Section 67(g) was introduced by the 2017 Tax Cuts and Jobs Act (TCJA) and disallowed miscellaneous itemized deductions for taxable years beginning after Dec. 31, 2017. The suspension of miscellaneous itemized deductions is effective until the end of 2025. Some were concerned that the IRS might have characterized Section 67(e) expenses as miscellaneous itemized deductions. If so, the TCJA would have eliminated the ability of estates and nongrantor trusts to deduct these expenses, which are uniquely incurred by estates and nongrantor trusts. In 2018, the IRS and Treasury had issued Notice 2018-61, which announced pending regs and confirmed the deductibility of Section 67(e) expenses by removing those expenses from the category of itemized deductions.

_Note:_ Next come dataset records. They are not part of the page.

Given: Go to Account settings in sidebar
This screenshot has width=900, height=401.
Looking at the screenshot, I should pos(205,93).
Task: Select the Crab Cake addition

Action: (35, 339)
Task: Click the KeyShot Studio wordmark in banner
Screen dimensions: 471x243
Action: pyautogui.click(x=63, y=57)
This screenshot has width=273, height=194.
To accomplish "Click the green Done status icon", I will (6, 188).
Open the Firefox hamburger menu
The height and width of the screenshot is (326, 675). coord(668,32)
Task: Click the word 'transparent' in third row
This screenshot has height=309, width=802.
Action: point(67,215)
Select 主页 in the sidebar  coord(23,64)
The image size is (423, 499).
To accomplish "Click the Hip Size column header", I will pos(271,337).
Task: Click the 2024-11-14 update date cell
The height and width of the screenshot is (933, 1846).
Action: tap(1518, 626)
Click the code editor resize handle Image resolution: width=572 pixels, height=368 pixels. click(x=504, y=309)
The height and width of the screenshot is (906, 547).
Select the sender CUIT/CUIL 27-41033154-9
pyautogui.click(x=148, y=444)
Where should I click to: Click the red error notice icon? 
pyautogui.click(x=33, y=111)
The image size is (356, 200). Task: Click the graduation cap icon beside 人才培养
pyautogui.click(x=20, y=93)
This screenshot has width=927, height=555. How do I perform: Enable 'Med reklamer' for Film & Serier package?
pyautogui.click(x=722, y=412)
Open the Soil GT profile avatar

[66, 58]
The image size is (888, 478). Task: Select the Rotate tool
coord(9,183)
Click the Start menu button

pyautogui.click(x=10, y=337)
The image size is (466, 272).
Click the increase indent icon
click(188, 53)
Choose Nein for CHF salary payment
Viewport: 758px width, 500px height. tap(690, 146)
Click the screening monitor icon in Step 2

The final regs regarding costs paid or incurred by estates or nongrantor trusts are substantively identical to the proposed regs, which revised Treasury Regulations Section 1.67-4 to clarify that Section 67(e) expenses are neither miscellaneous itemized deductions nor itemized deductions on the basis that such expenses are treated as above-the-line deductions allowed in determining AGI (Notice 2018-61, at 5).
The preamble notes that treatment of Section 67(e) expenses for purposes of the alternative minimum tax weren't addressed as requested by commenters, as this question is outside the scope of the regs, which focused on clarifying the effects of Section 67(g).
Excess Deductions
The issue of whether excess deductions would be deductible by a beneficiary was more difficult. Notice 2018-61 acknowledged this open question. The proposed regs had clarified whether beneficiaries could claim excess deductions of a terminating estate or nongrantor trust as a Section 642(h)(2) excess deduction. These deductions wouldn't individually be considered miscellaneous itemized deductions, but prior regs had treated excess deductions on termination as a single miscellaneous itemized deduction. The proposed regs had adopted an approach advocated in a comment, providing that excess deductions should be segregated to determine the character, amount and manner for allocating deductions to beneficiaries, with each item of expenses categorized as: (1) an amount allowed in arriving at AGI; (2) a nonmiscellaneous itemized deduction; or (3) a miscellaneous itemized deduction. In the preamble to the final regs, IRS and Treasury, in response to a comment on the proposed regs, clarified that the characterization of excess deductions as a miscellaneous itemized deduction predates Section 67(g) and affirmed the appropriateness of treating excess deductions as having the same character in the hands of the beneficiary as in the hands of the estate or nongrantor trust. This approach is also consistent with the legislative history of Section 642(h), which sought to avoid "wasted" deductions. The final regs amplify the treatment of excess deductions from the proposed regs by adding a provision confirming that deductions will retain the same character in the hands of the beneficiary and provide that the deductions may be claimed before, after or together with the same character of deductions separately allowable to the beneficiary.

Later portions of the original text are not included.